Search code examples
rrcpp

Why is my Rcpp function crashing when using a large input matrix?


I made a simple Rcpp fucntion to calculate all pearson correlation coefficients that can be computed from all row combinations of an input matrix E. The results are stored with 4 decimals of precision (in intger format) in a vector v. The function works fine if the dimensions of E aren't too large but just crashes when I test with a data size similar to that of the real data that I want to process with the function.

Here is the Rccp code:

#include <Rcpp.h>
using namespace Rcpp;
// [[Rcpp::export]]
void pearson(NumericMatrix E, IntegerVector v){
    int rows = E.nrow();
    int cols = E.ncol();
    int j, irow, jrow;
    double rowsum;
    NumericVector means(rows);
    int k = 0;
    double cov, varx, vary;
    double pearson;

    for(irow = 0; irow < rows; irow++){
        rowsum = 0;
        for(j = 0; j < cols; j++){
            rowsum += E(irow, j);
        }
        means[irow] = rowsum / cols;
    }
    
    for(irow = 0; irow < rows - 1; irow++){
        for(jrow = irow + 1; jrow < rows; jrow++){
            cov = 0;
            varx = 0;
            vary = 0;
            for(j = 0; j < cols; j++) {
                cov += (E(irow, j) - means[irow]) * (E(jrow, j) - means[jrow]);
                varx += std::pow(E(irow, j) - means[irow], 2);
                vary += std::pow(E(jrow, j) - means[jrow], 2);
            }
            pearson = cov / std::sqrt(varx * vary);
            v[k] = (int) (pearson * 10000);
            k++;
        }
    }

}

And then for testing it in R I started with the following:

library(Rcpp)
sourceCpp("pearson.cpp")
testin <- matrix(rnorm(1000 * 1100), nrow = 1000, ncol = 1100)
testout <- integer( (nrow(testin) * (nrow(testin) - 1)) / 2 )
pearson(testin, testout) # success!

However when increasing input size the R session crashes after executing the last line in the following script:

library(Rcpp)
sourceCpp("pearson.cpp")
testin <- matrix(rnorm(16000 * 17000), nrow = 16000, ncol = 17000)
testout <- integer( (nrow(testin) * (nrow(testin) - 1)) / 2 )
pearson(testin, testout) # sad

I feel like this is strange since I'm able to allocate the input and the output just fine before executing the function. Inside the function the output vector is modified by reference. Can't figure out what is wrong. Currently I'm working on machine with 16GB RAM.

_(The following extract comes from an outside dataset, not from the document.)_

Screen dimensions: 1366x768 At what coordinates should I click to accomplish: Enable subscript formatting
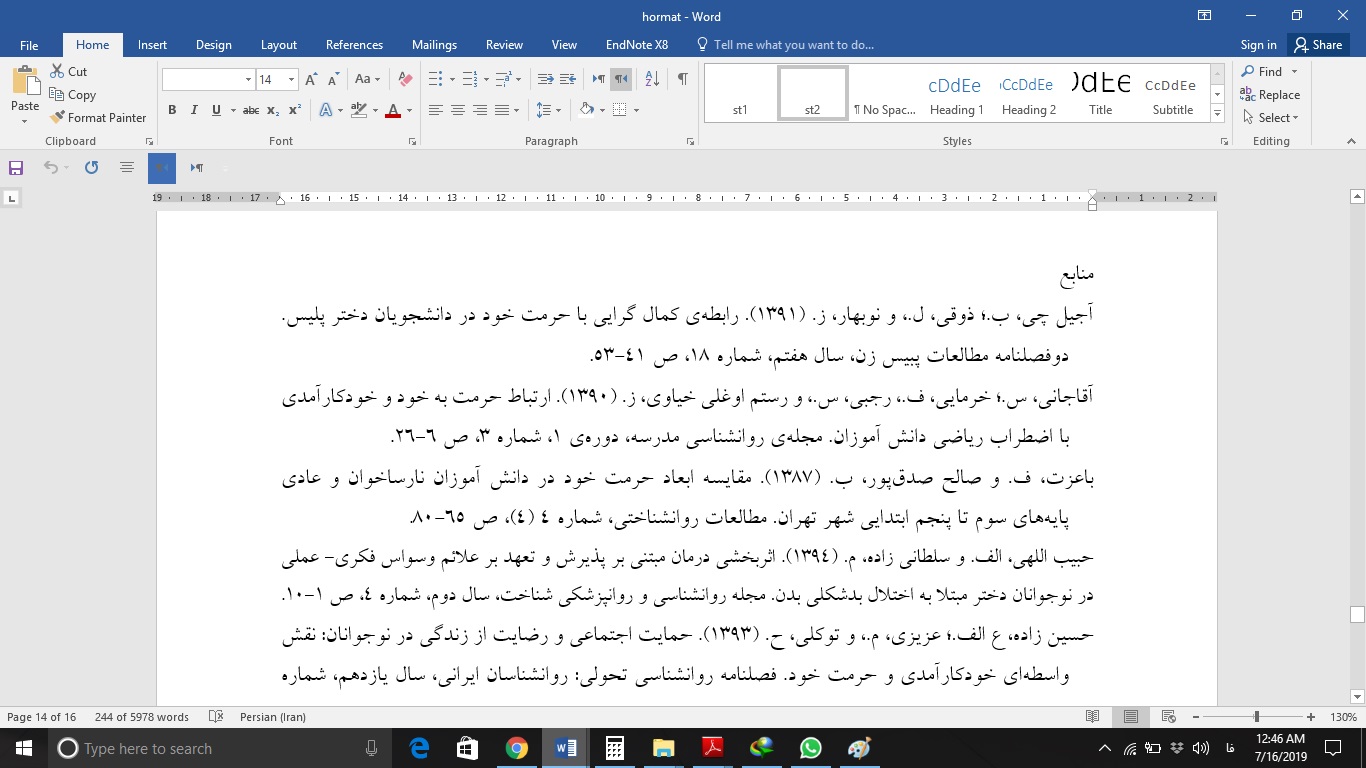click(271, 110)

EDIT: output of sessionInfo()

R version 4.0.4 (2021-02-15)
Platform: x86_64-w64-mingw32/x64 (64-bit)
Running under: Windows >= 8 x64 (build 9200)

Matrix products: default

locale:
[1] LC_COLLATE=Spanish_Mexico.1252 
[2] LC_CTYPE=Spanish_Mexico.1252   
[3] LC_MONETARY=Spanish_Mexico.1252
[4] LC_NUMERIC=C                   
[5] LC_TIME=Spanish_Mexico.1252    

attached base packages:
[1] stats     graphics  grDevices
[4] utils     datasets  methods  
[7] base     

other attached packages:
[1] Rcpp_1.0.5

loaded via a namespace (and not attached):
[1] compiler_4.0.4

Solution

  • Just for the sake of giving closure to this question, I tried to run the function just allocating the inputs and not running the actual algorithm as suggested in the comments and it returns just fine. I think in Windows for some reason when the input reaches a certain size the window will dim and say "not responding" next to the R console's window name. However the function is still running as it will eventually finish if left enough time and the R console's window will return to normal. The fact that the process took so long and that the window looked like when Rcpp crashes led me to think the process was not running and that it was some sort of crash.

    What I ended up doing is programming a parallel version of the algorithm with the aid of this very helpful tutorial by some of the creators of RcppParallel. Since I cannot afford using the base R cor() function due to memory constraints, making the parallel version suited my needs perfectly.